▶ **Job**:
Please reproduce the data starting at the line containing "This screenshot has width=570, height=321." and ending after the line containing "Switch to the", substituting "Goal" for "Task" and leaving everything else unchanged.

Records from a dataset
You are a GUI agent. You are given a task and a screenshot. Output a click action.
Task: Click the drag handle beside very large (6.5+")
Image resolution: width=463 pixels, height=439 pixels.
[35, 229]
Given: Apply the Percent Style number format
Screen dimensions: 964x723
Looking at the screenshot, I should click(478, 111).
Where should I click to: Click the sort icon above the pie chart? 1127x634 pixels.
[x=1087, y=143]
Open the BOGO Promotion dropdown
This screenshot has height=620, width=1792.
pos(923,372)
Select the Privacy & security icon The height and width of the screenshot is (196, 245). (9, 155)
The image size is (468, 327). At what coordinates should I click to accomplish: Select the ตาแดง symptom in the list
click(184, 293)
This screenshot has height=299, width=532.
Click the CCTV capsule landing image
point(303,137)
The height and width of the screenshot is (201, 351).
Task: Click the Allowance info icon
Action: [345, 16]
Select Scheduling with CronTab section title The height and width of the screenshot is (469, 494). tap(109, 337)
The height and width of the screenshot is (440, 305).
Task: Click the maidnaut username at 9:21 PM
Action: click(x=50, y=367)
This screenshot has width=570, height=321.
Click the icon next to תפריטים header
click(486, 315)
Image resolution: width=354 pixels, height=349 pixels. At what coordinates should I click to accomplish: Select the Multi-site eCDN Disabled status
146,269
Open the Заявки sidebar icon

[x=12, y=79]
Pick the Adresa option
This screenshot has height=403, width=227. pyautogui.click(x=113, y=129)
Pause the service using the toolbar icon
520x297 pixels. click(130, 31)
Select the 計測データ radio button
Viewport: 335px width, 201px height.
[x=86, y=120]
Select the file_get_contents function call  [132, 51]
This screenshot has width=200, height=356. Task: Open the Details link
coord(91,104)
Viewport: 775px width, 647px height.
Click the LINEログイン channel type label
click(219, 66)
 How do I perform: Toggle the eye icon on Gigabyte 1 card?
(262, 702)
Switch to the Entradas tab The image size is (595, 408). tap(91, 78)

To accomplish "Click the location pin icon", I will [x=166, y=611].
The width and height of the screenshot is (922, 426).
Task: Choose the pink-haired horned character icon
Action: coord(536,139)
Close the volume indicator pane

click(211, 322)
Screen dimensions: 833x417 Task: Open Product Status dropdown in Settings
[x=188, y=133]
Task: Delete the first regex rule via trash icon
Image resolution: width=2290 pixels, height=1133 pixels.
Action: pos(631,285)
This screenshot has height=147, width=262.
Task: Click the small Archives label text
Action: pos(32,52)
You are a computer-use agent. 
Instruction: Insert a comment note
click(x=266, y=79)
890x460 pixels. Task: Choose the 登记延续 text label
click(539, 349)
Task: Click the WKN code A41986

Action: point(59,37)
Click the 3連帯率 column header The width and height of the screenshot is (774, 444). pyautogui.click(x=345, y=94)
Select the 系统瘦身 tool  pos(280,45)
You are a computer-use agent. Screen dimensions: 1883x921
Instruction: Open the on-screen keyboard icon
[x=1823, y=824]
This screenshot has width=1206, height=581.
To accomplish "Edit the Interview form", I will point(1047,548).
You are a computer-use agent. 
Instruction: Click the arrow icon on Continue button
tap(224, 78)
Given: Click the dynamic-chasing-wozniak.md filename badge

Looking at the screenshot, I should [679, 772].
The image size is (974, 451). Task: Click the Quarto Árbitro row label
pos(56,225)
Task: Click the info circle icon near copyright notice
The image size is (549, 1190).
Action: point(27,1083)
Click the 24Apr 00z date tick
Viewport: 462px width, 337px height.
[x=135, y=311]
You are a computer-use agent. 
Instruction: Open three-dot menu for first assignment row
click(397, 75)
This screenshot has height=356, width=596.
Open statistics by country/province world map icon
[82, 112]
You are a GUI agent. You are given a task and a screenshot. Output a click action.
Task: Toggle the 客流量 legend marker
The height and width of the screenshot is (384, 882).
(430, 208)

▶ **Expected answer**:
This screenshot has width=570, height=321.
Click the icon next to תפריטים header
click(486, 315)
Image resolution: width=354 pixels, height=349 pixels. At what coordinates should I click to accomplish: Select the Multi-site eCDN Disabled status
146,269
Open the Заявки sidebar icon

[x=12, y=79]
Pick the Adresa option
This screenshot has height=403, width=227. pyautogui.click(x=113, y=129)
Pause the service using the toolbar icon
520x297 pixels. click(130, 31)
Select the 計測データ radio button
Viewport: 335px width, 201px height.
[x=86, y=120]
Select the file_get_contents function call  [132, 51]
This screenshot has width=200, height=356. Goal: Open the Details link
coord(91,104)
Viewport: 775px width, 647px height.
Click the LINEログイン channel type label
click(219, 66)
 How do I perform: Toggle the eye icon on Gigabyte 1 card?
(262, 702)
Switch to the Entradas tab The image size is (595, 408). tap(91, 78)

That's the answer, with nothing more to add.